Muita gente acredita que a cidade é um espaço para todos. Mas não é bem assim. Na prática, a cidade é seletiva. Ela distribui direitos, acessos e oportunidades de forma desigual. E mais do que isso: ela escolhe quem pode viver com dignidade.
As cidades refletem escolhas políticas
Nada no espaço urbano é por acaso. A localização de um hospital, a ausência de calçadas, a falta de linhas de ônibus ou de moradias dignas… Tudo isso resulta de decisões políticas. E essas decisões, muitas vezes, favorecem uma parte da população em detrimento de outra.
Enquanto alguns têm acesso fácil a serviços e conforto, outros enfrentam longos deslocamentos, insegurança e abandono. O território urbano não é neutro. Ele é desenhado por interesses — e, muitas vezes, interesses que ignoram os mais vulneráveis.
Mobilidade: um direito negado
Um dos maiores exemplos dessa desigualdade está na mobilidade. Quem anda de ônibus, a pé ou de bicicleta sofre diariamente com a falta de infraestrutura. Calçadas quebradas, ônibus lotados, ausência de ciclovias ou quando existem são desconectadas e mal conservadas, sinalizações deficientes — tudo isso torna a cidade hostil para quem mais precisa se mover.
Enquanto isso, os carros seguem com avenidas largas, viadutos novos e incentivos fiscais. Quem planeja a cidade privilegia o automóvel, mesmo sabendo que ele é fonte de poluição, congestionamento e desigualdade.
A moradia revela o apartheid urbano
A habitação também revela a face excludente da cidade. O preço do solo urbano força os mais pobres a morar longe, nas periferias, onde faltam serviços básicos. O centro, bem estruturado, é ocupado por poucos. Já as favelas e loteamentos irregulares crescem onde o poder público não chega — ou só chega com polícia, remoção e preconceito.
Quem não tem “documento de moradia” vive à margem da cidade formal. Muitas vezes sem endereço oficial, sem acesso pleno à saúde, educação ou trabalho. É um ciclo de exclusão urbano e institucional.
Quem planeja, decide quem vive bem
A cidade não é neutra porque o planejamento urbano define quem será incluído e quem será deixado de fora.
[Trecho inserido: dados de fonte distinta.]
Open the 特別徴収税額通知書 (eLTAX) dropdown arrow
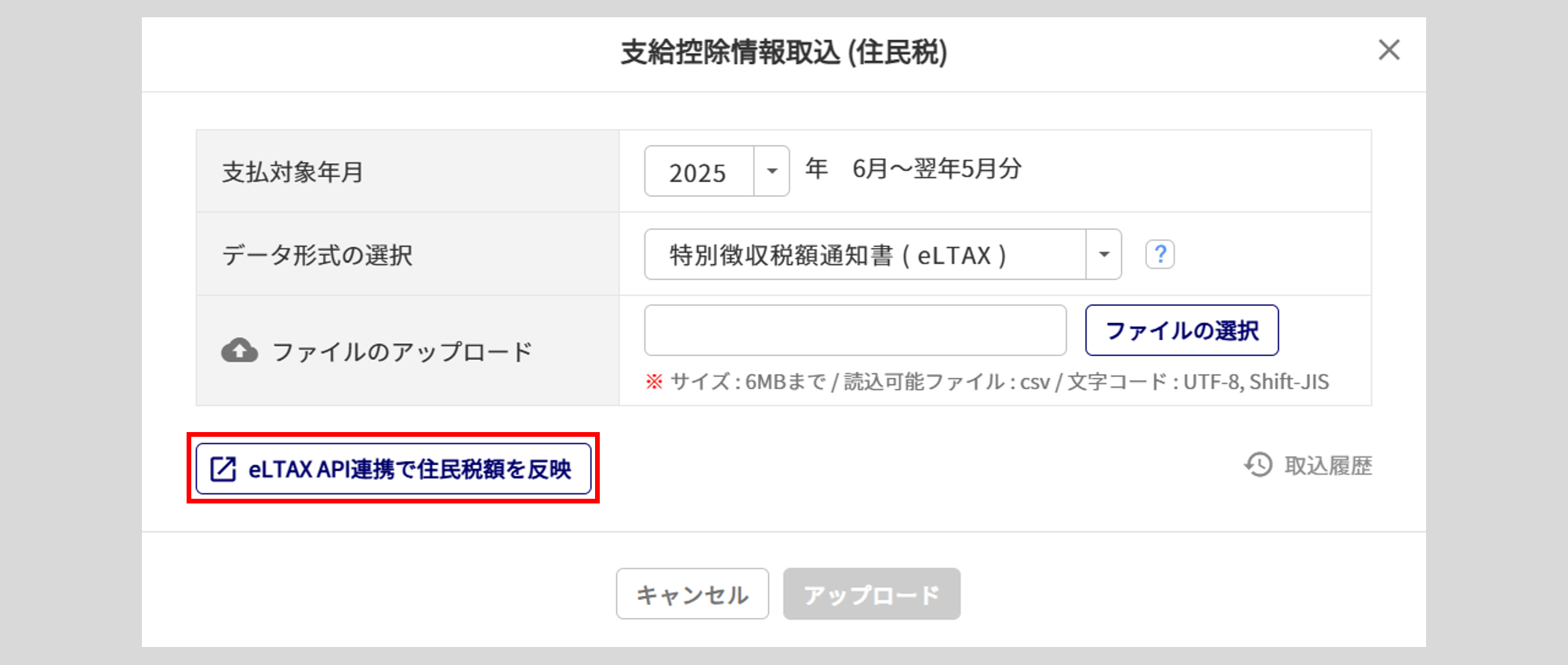Image resolution: width=1568 pixels, height=665 pixels. point(1103,254)
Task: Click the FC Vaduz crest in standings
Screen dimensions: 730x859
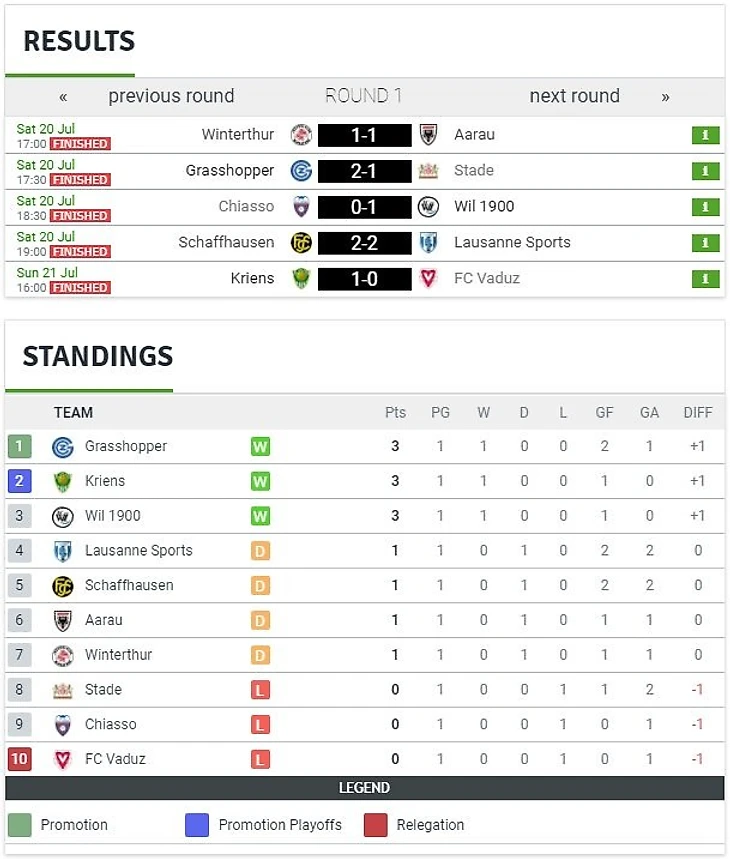Action: 62,760
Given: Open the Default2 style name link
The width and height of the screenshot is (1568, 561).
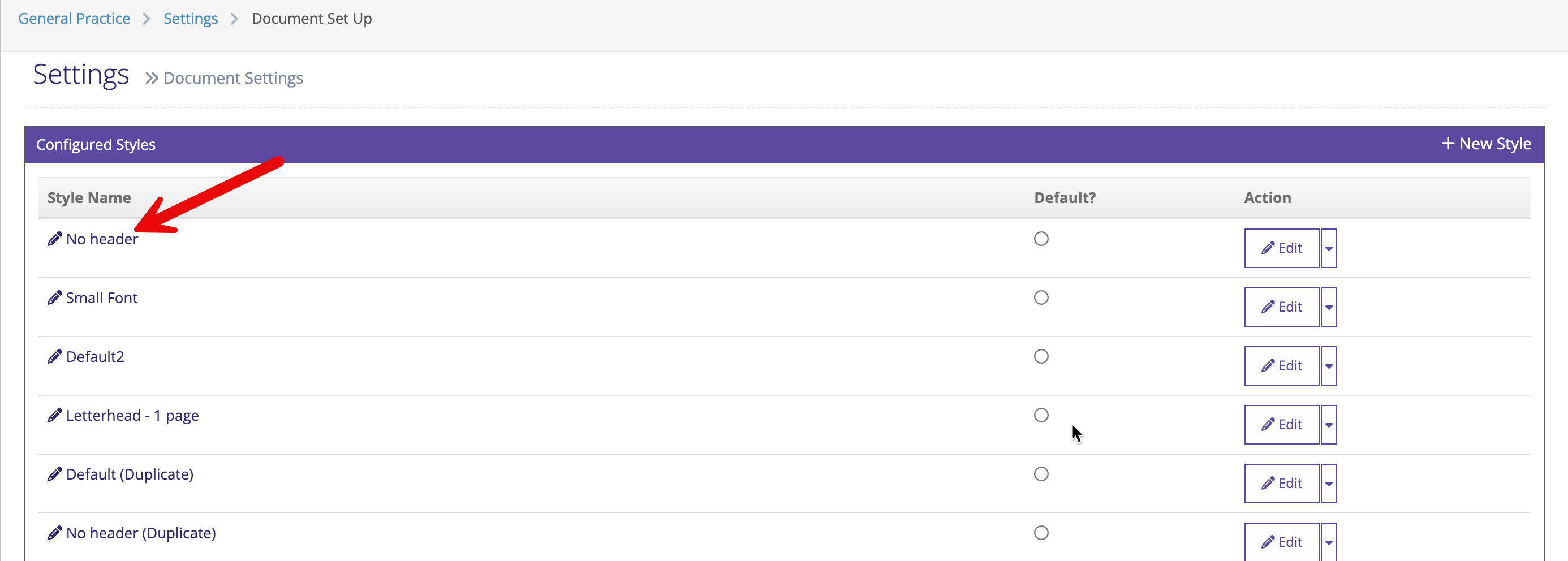Looking at the screenshot, I should point(95,356).
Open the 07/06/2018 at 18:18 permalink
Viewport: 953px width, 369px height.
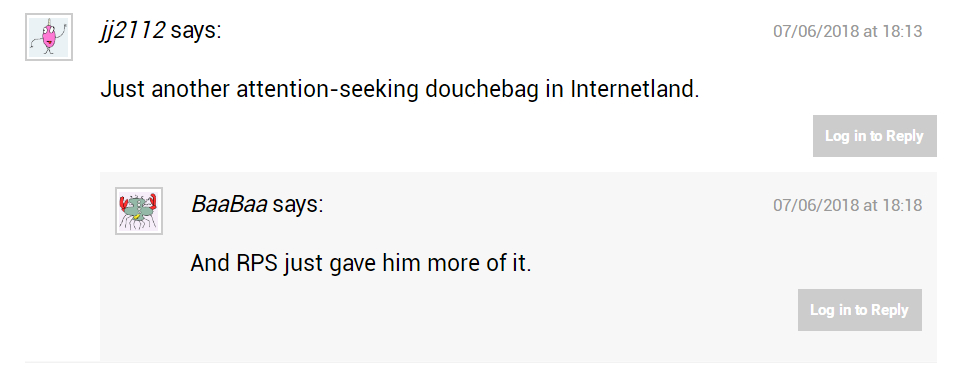[x=847, y=205]
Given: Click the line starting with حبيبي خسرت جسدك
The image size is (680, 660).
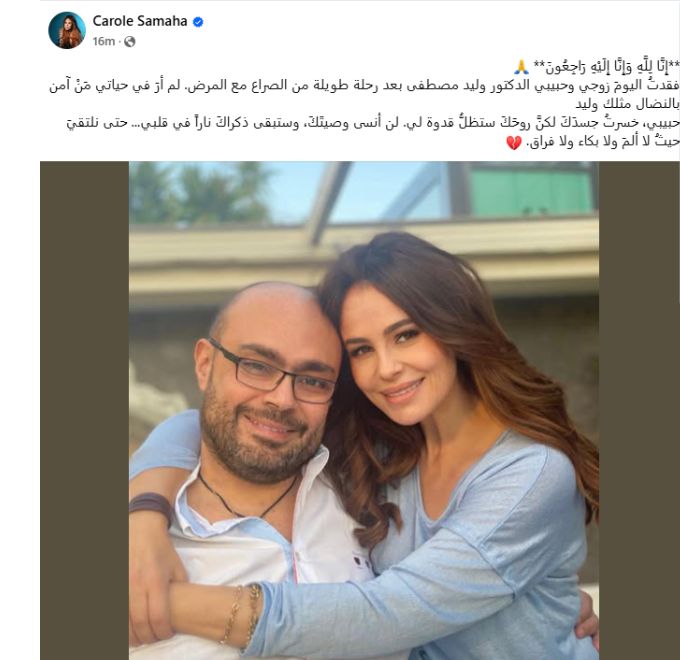Looking at the screenshot, I should click(373, 124).
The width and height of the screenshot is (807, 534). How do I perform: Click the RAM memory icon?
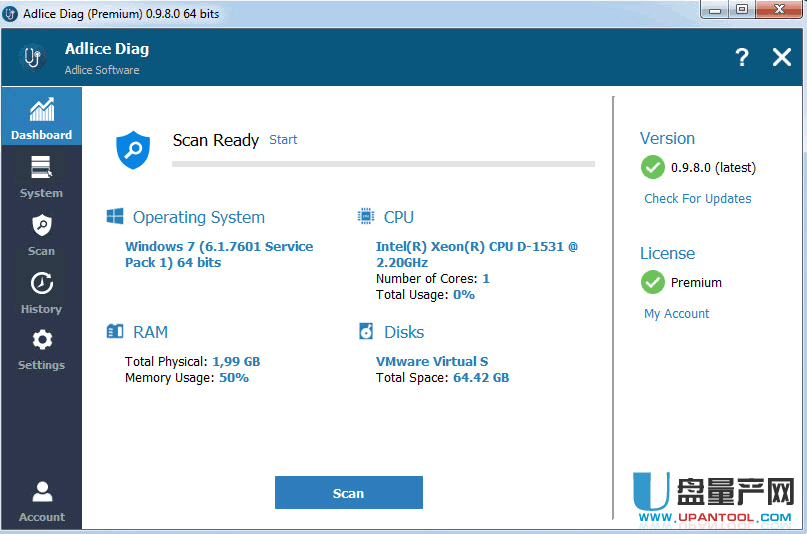pyautogui.click(x=115, y=332)
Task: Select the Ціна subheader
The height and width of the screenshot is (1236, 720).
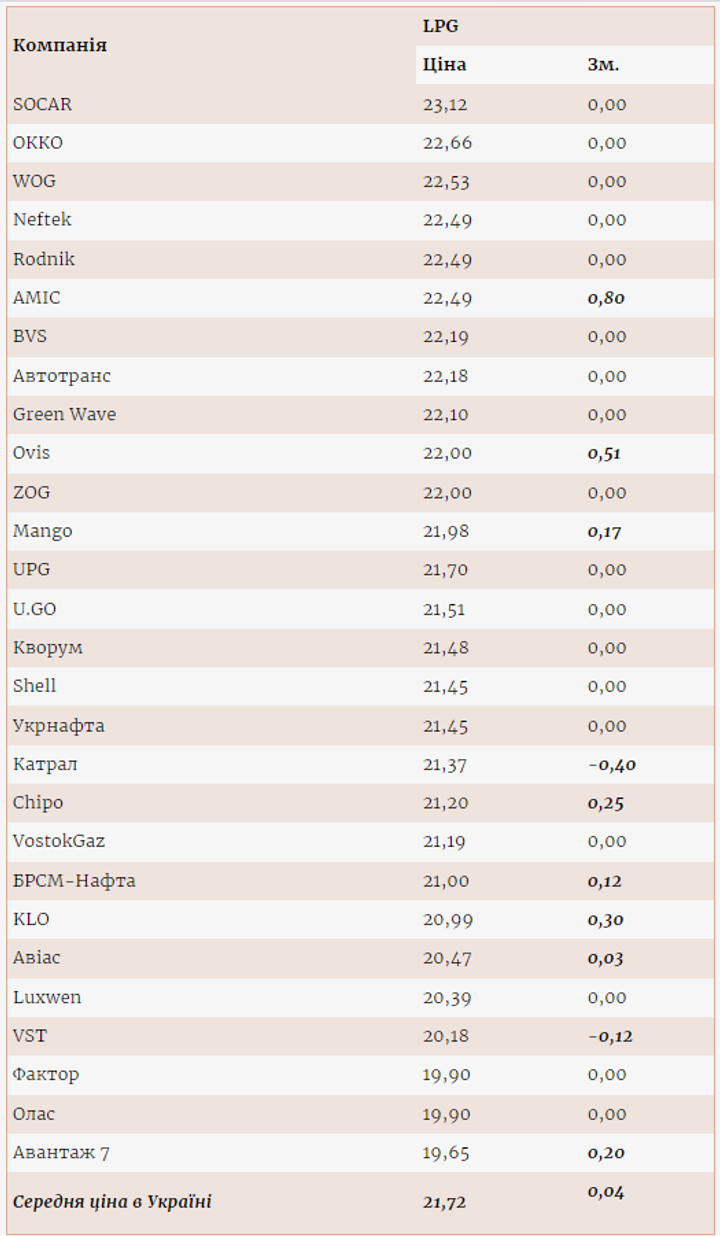Action: pos(444,65)
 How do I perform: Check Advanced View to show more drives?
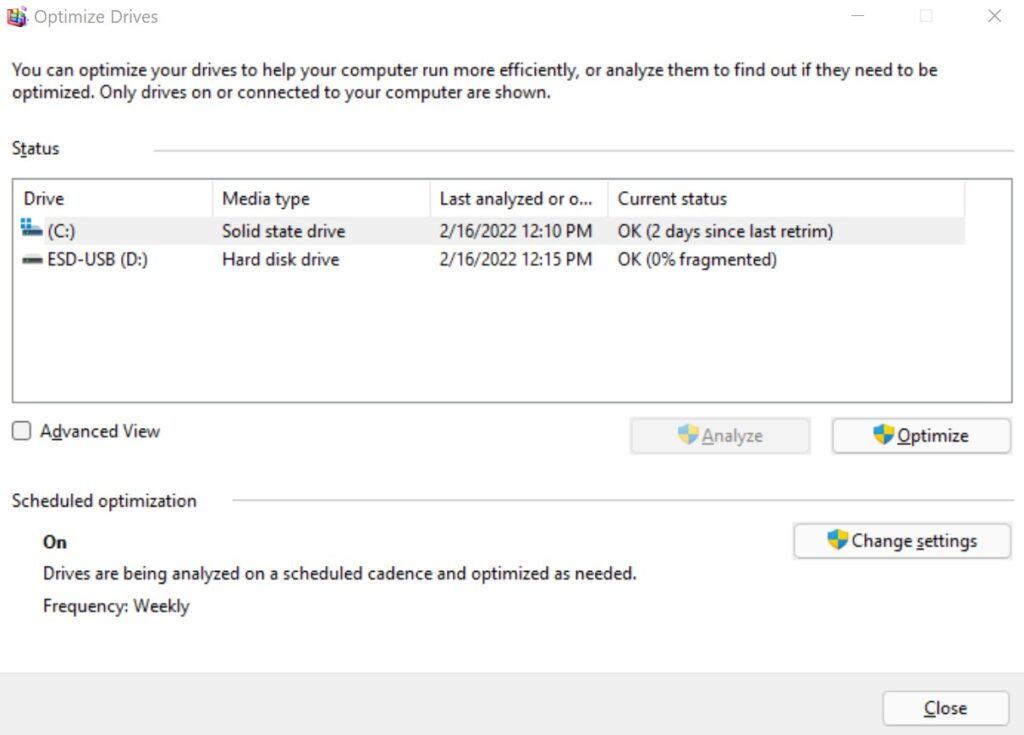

Quando se escolhe onde investir, onde pavimentar, onde construir escolas e hospitais, está se escolhendo quem vai ter dignidade.
E mais: quando o poder público ignora as vozes das comunidades, ele reforça a desigualdade e perpetua a injustiça. Planejar sem ouvir é planejar contra.
O urbano como território de disputa
A cidade é um campo de luta. Todos os dias, movimentos sociais, ciclistas, moradores de ocupações, pessoas com deficiência, mães solo e tantos outros grupos lutam por reconhecimento e espaço.
Essas lutas mostram que a cidade precisa ser ressignificada. Ela deve deixar de ser um instrumento de exclusão para se tornar um lugar de convivência, diversidade e inclusão.
Cidades para pessoas — não para lucros
A transformação começa quando entendemos que a cidade não pode ser pensada só para o lucro. Não pode servir apenas ao mercado imobiliário, aos interesses privados, aos carros e ao consumo.
Cidades humanas priorizam o bem-estar. Garantem acesso universal, mobilidade segura, moradia digna, espaços públicos de qualidade. Só assim é possível falar em justiça urbana.
A cidade não é neutra. Ela carrega a marca das escolhas que fazemos — ou que deixamos que façam por nós. Se queremos uma cidade justa, precisamos assumir essa disputa.
Lutar pelo direito à cidade é lutar pela dignidade de todos. É garantir que nenhum cidadão seja invisível, descartável ou excluído. Porque onde a cidade falha, a dignidade se perde.